City Columnist Rewrites MTA’s Found Money Policy
It’s amazing what can happen when the person making the phone calls is an LA Times city columnist rather than a sometimes-homeless Vietnam vet.
Steve Lopez recently discovered that 56-year-old native Rex Baker (pictured), after finding $882 in cash on an MTA bus and being told the money could be his after 30 days if it was unclaimed, had been informed that actually the transit agency’s policy is to give any such dollars to local charity. Baker was ready to chalk it up as a hard lesson learned, until Lopez got involved.
Lopez rightly suggested that a policy short-circuiting the finder discourages the very act of honesty.
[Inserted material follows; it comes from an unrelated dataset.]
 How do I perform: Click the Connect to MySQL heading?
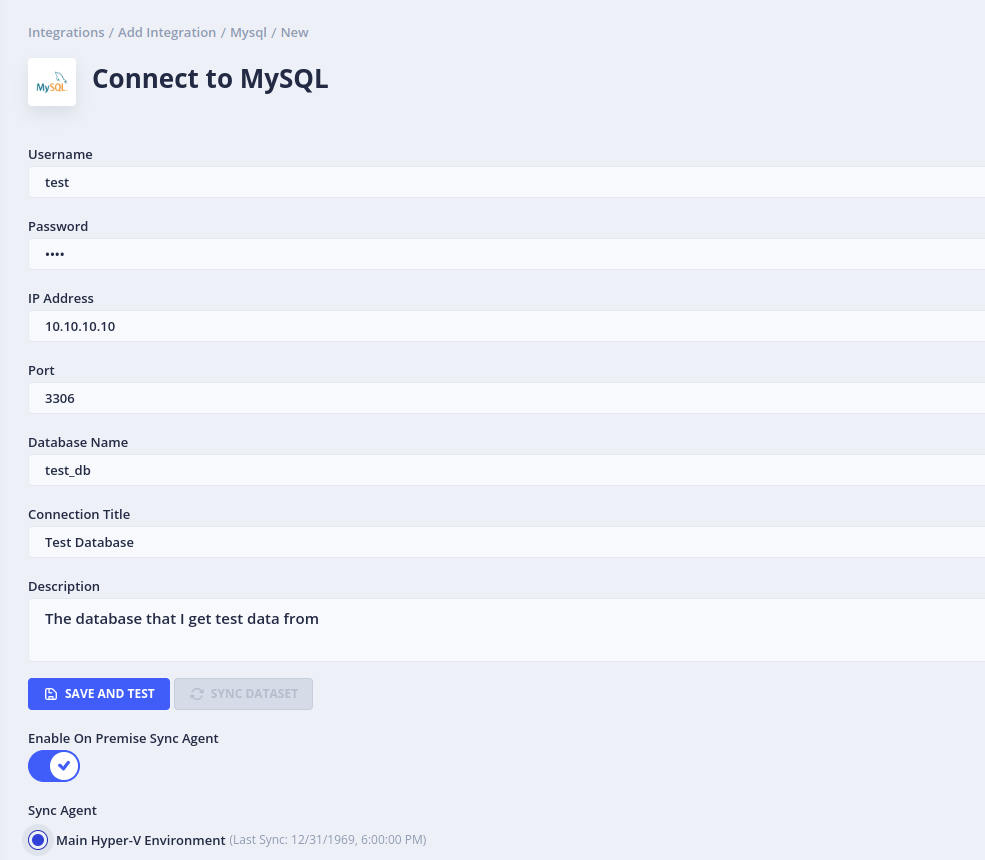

After an MTA spokesman took the journalist’s concerns upstairs, it was good news for Baker.
When I spoke to Metro Chief Executive Art Leahy Tuesday, he had decided to return the money to Baker and change the MTA policy so that in the future, unclaimed cash is returned to the finder [after 30 days]…
Baker was grateful… He said he would take a homeless shoeshine man named Eddie Jones to dinner, then bank the rest in the hope that it will help him qualify for an apartment he can call his own.
Surprisingly, a total of only $7,000 in cash remains unclaimed each year after being found by third parties on MTA buses and subways.